• What is expected: Reproduce part of the forum thread below about the "error code: 1020" crawling problem, beginning at the words "Installation" and stopping after "function getToken($content)".

• Extract:
□ □ □

I get the error: "error code: 1020". The page I'm trying to crawl for form data is: https://v2.gcchmc.org/medical-status-search/.
This is my code:
$initial = file_get_contents('https://v2.gcchmc.org/medical-status-search/'); $check = preg_replace('/. ?input type="hidden" name="csrfmiddlewaretoken" value="(. ?)".*/sim', '$1'. $initial); print $check;
"error code: 1020" the page I am trying to crawl for form data is https://v2.gcchmc.org/medical-status-search/. Can you help me what's wrong in the code below.
CodePudding user response:
The site is protected by cloudflare. You can bypass the cloudflare when you have javascript enabled, so through command line is not going to work. You can however automate this by using Puppeteer for example, which also is available in PHP. But you have to disable headless to make it work.
Installation
composer require nesk/puphpeteer
npm install @nesk/puphpeteer
The script (test.php)
use Nesk\Puphpeteer\Puppeteer;
require_once __DIR__ . "/vendor/autoload.php";
function getToken($content)
{
preg_match_all('/. ?input type="hidden" name="csrfmiddlewaretoken" value="(. ?)".*/sim', $content, $matches);
return $matches[1][0];
}
$puppeteer = new Puppeteer;
$browser = $puppeteer->launch(['headless'=>false]);
/**
* @var $page \Nesk\Puphpeteer\Resources\Page
*/
$page = $browser->newPage();
$page->goto('https://v2.gcchmc.org/medical-status-search/');
var_dump(getToken($page->content()));
$browser->close();
Now you probably don't need the csrfmiddlewaretoken when running the script like this, but you can take it further from here if you chose to use this feature.

□ □ □

• Raw data:
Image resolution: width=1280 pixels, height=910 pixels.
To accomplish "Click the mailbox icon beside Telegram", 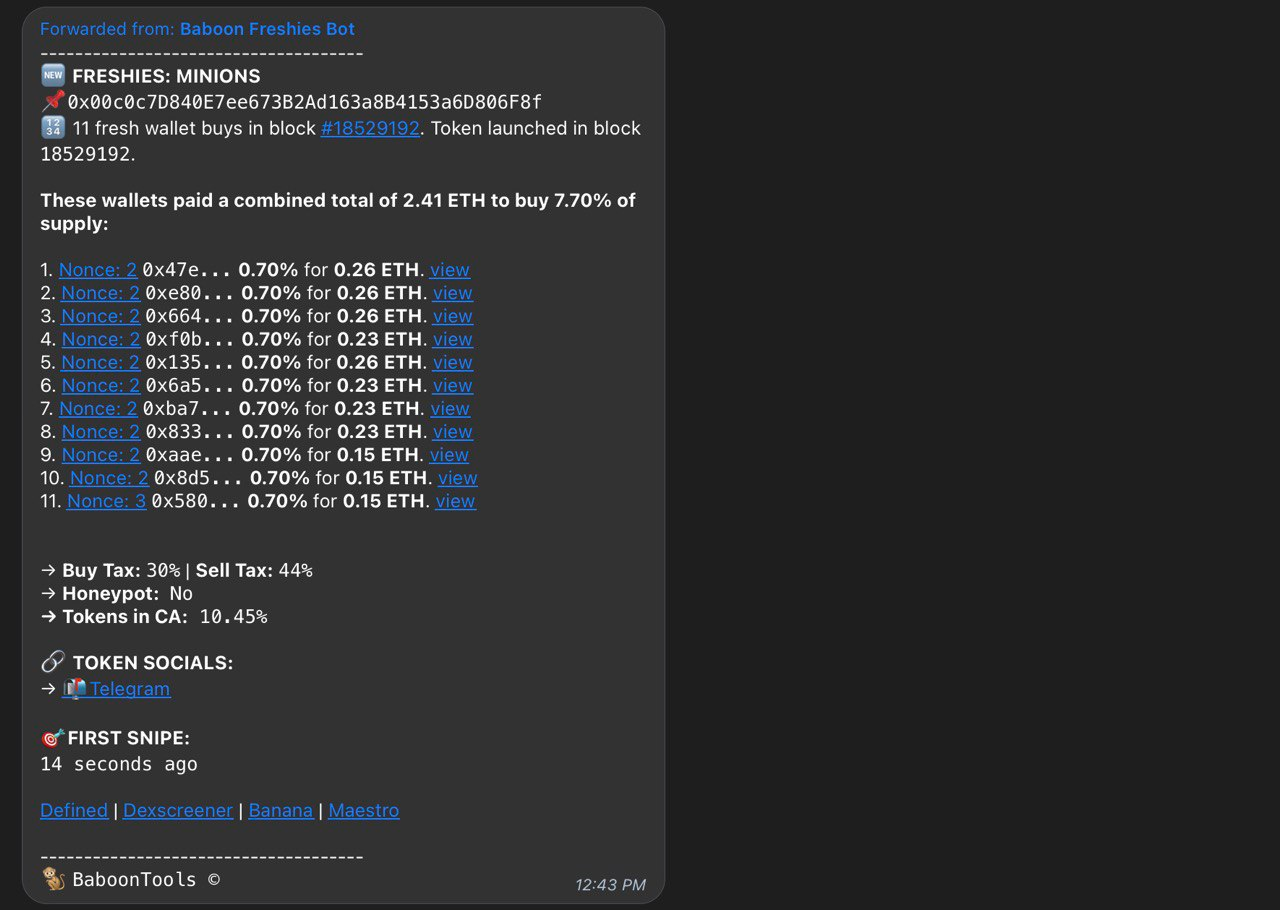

□ □ □

• Written reply:
Installation
composer require nesk/puphpeteer
npm install @nesk/puphpeteer
The script (test.php)
use Nesk\Puphpeteer\Puppeteer;
require_once __DIR__ . "/vendor/autoload.php";
function getToken($content)